Applies To: Windows Server 2003, Windows Server 2003 R2, Windows Server 2003 with SP1, Windows Server 2003 with SP2

Use the following procedure to implement the replication management admins role.

  1. Create a Domain Local Group called <Forest-Name> Replication Management Admins in the Service Management OU (ou=Service Management, dc=<Forest Root Domain>).

  2. Grant this group the following extended rights:

    1. Grant the DS-Replication-Manage-Topology (Manage Replication Topology) extended right on CN=Configuration, DC=<Forest Root Domain>

    2. Grant the DS-Replication-Manage-Topology (Manage Replication Topology) extended right on CN=Schema, CN=Configuration, DC=<Forest Root Domain>

    3. Grant the DS-Replication-Manage-Topology (Manage Replication Topology) extended right on all domain partition heads including forest root domain

  3. Grant this group the following permissions on the Sites container (CN=Sites, CN=Configuration, DC=<Forest-Root-Domain>:

    • Create Site objects (non-inheritable)

    • Delete Site objects (non-inheritable)

    • Create Connection objects (inheritable)

    • Delete Connection objects (inheritable)

    • Write All Properties on this object and all child objects (inheritable)

  4. Grant this group the following permissions on the Subnets container (CN=Subnets, CN=Sites, CN=Configuration, DC=<Forest-Root-Domain>:

    • Create Subnet objects (inheritable)

    • Delete Subnet objects (inheritable)

    • Write All Properties on Subnet objects (inheritable)

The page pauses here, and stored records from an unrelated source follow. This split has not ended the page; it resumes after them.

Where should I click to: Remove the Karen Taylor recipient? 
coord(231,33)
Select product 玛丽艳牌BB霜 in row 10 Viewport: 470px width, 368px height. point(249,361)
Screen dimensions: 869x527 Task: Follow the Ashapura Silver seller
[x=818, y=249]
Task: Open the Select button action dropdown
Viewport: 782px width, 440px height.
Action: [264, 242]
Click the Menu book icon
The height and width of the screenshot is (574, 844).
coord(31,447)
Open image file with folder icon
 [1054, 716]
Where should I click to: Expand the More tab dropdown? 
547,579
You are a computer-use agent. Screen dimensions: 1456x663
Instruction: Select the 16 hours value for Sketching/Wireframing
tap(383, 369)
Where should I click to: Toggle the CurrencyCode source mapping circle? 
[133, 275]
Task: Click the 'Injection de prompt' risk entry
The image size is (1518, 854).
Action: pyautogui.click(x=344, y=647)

  5. Grant this group the following permissions on the Inter-Site Transports container (CN= Inter-Site Transports , CN=Sites, CN=Configuration, DC=<Forest-Root-Domain>:

    • Create Site Link objects (non-inheritable)

    • Delete Site Link objects (non-inheritable)

    • Write All Properties on Site Link objects (inheritable)

Note

In Active Directory, the creator of an object also becomes the owner of the object. The owner of the object has the implicit permission to give away ownership and to control access to the object. Thus, a delegated administrator who can create objects can grant other users permissions on the object created and can additionally use inheritance to grant him/her self or another user permissions on all child objects in the sub-tree rooted at this object. Administrators delegating responsibility should be aware of this issue. An organization could consider the creation and implementation of script that runs in Enterprise Admin credentials in the Configuration partition and takes ownership of objects that were created by delegated administrators. However the script should be careful enough to ensure that it only takes ownership of those objects that were created by administrators and not take ownership of objects created y the system or by Domain Controller computer accounts.